Giornalisti al voto per rinnovare i vertici sindacali

Oggi, domani e lunedì. Da ieri e per altri tre giorni si vota per il rinnovo delle cariche della Federazione Nazionale della Stampa e delle associazioni regionali. Tre giorni in cui i giornalisti professionisti e pubblicisti sono chiamati ad esprimere la propria preferenza per scegliere i candidati che dovranno difendere diritti e doveri della categoria. Con la speranza di far valere quel principio alla base dello Statuto del sindacato unico dei giornalisti italiani e che ricorda come «la Fnsi sia autonoma rispetto a tutte le forze politiche, sindacali ed economiche». Pierfrancesco Gallizzi, leader del «Movimento Liberi Giornalisti» e candidato alla lista «Stampa Libera» riparte da qui per costruire una nuova impostazione del sindacato dei giornalisti. Per lui, 44 anni, da sei impegnato nell’attività sindacale, è necessario far riferimenti a quel principio «se davvero si vuole dare slancio, forza e credibilità a una struttura che appare sempre più come una costola, o peggio, la bocca di fuoco di alcuni partiti della sinistra». Basta guardare agli ultimi fatti, la cronaca delle scorse settimane che racconta della condanna comminata dall’Ordine dei giornalisti al direttore editoriale del Giornale, Vittorio Feltri per il caso Boffo. Una sospensione di tre mesi che suona più come una sentenza politica che una sanzione deontologica per un mancato rispetto di un’etica professionale.

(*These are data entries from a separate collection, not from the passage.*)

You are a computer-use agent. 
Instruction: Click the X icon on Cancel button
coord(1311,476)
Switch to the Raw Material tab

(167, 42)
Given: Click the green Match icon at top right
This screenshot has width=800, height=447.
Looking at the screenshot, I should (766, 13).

È inutile allora, spiega Gallizzi, far finta di non vedere la realtà. «L’attuale modello di sindacato è percepito, sia all’interno della categoria, sia dagli osservatori esterni, quasi come un partito e non come il soggetto capace di garantire l’applicazione del contratto di lavoro, di promuovere la rioccupazione di colleghi senza lavoro, di combattere l’abusivismo e di difendere la dignità di giornalisti sottopagati». Come a dire che forse varrebbe la pena che la Federazione nazionale della stampa dedicasse un po’ meno tempo alle critiche a senso unico, indirizzate al premier Silvio Berlusconi, e concentrasse invece le proprie attenzioni e risorse ai problemi veri della categoria: le crisi occupazionali, piaga per moltissimi giornalisti, la previdenza e il futuro della professione.

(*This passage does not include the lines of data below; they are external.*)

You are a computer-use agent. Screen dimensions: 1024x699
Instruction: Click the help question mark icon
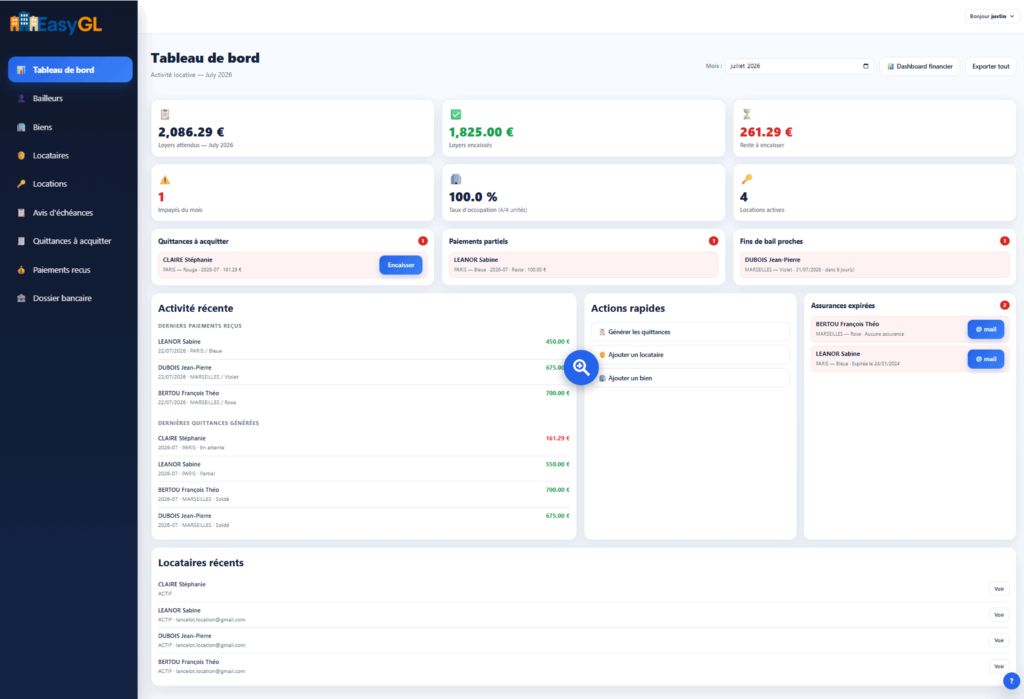pyautogui.click(x=1011, y=681)
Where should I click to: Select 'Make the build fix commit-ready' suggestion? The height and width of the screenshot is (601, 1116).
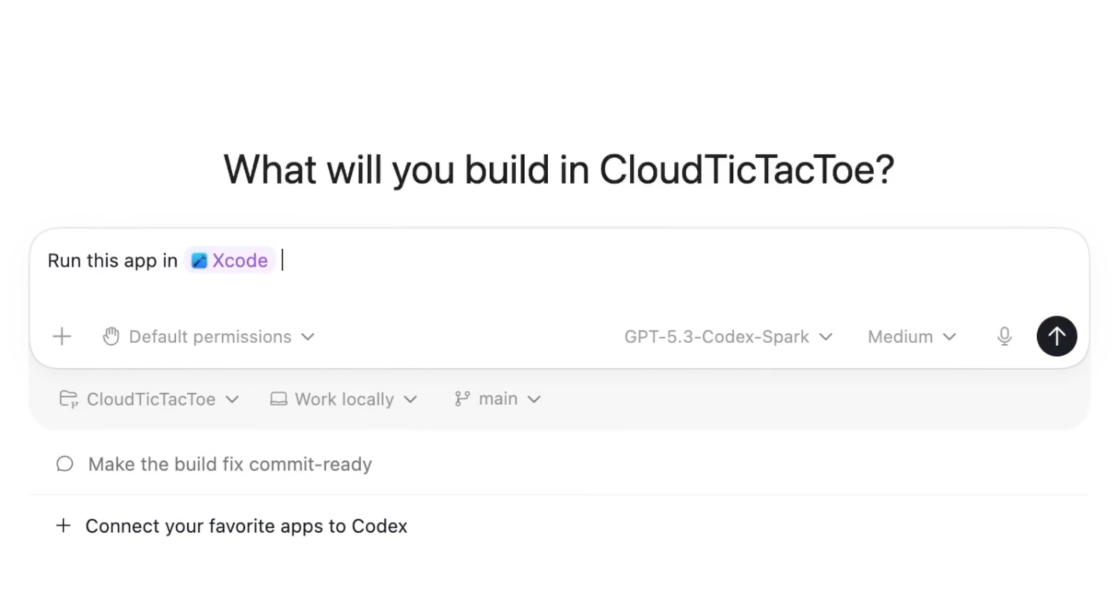pyautogui.click(x=230, y=464)
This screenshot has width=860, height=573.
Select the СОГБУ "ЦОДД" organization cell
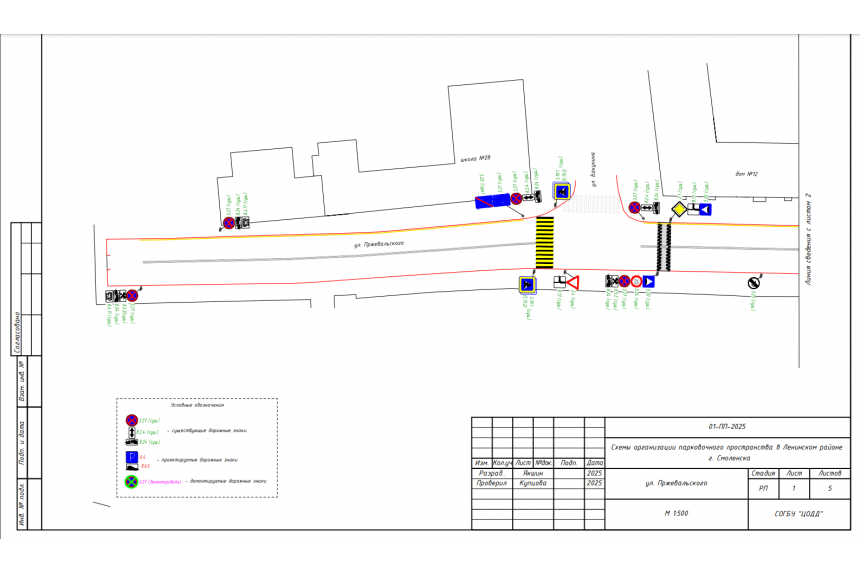[799, 513]
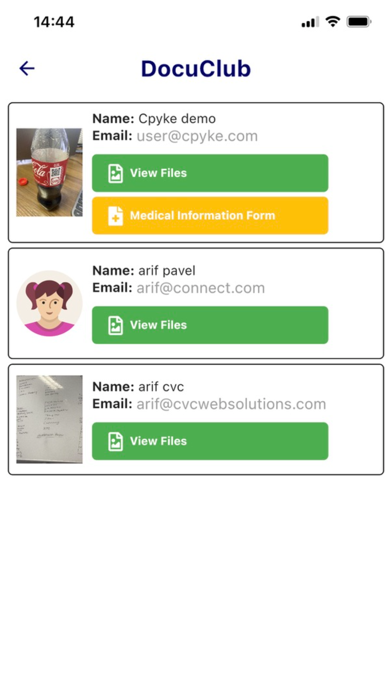Click the arif@connect.com email address
Image resolution: width=392 pixels, height=696 pixels.
(201, 288)
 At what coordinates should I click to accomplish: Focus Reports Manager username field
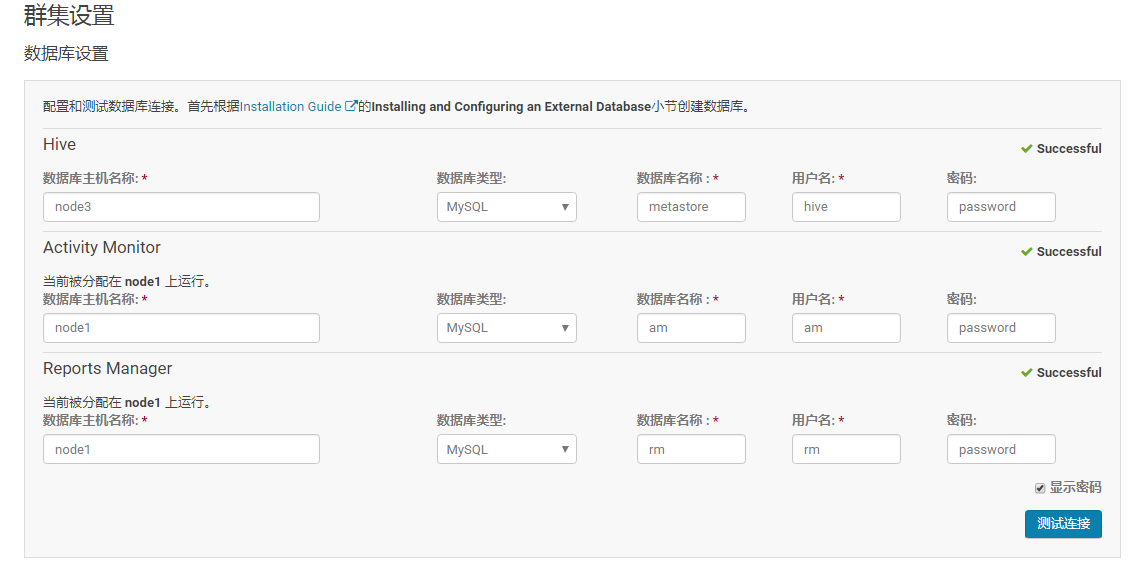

Ricorda Walter Tobagi, Gallizzi, si rifà alle parole del cronista del Corriere della Sera fondatore dello storico sindacato lombardo «Stampa democratica» oggi guidato da Giovanni Negri, per provare a spiegare la distanza che si è creata tra le richieste reali dei giornalisti e i temi discussi all’interno della Fnsi. «C’è la sensazione che il dibattito all’interno del sindacato dei giornalisti coinvolga un numero sempre più ristretto di persone che finiscono per trovarsi totalmente distaccate dalle esigenze dei colleghi che lavorano all’interno delle redazioni o collaborano dalle sedi esterne. Le prese di posizione a tutela della «libertà di stampa» Non possiamo però accettare che il sindacato sia soprattutto questo. Chi non capisce che questa è la strada che ha portato alla disaffezione è miope». E dopo le critiche, le proposte concrete per cambiare.

«Noi di “Stampa Libera” ci stiamo battendo perché tutti i giornalisti (redattori, collaboratori freelance, precari) siano rispettati e remunerati correttamente. Vogliamo che i fondi del sindacato siano destinati alla formazione dei collegi in difficoltà. Lottiamo perché le sedi regionali diventino innanzitutto un punto di riferimento per i colleghi più deboli».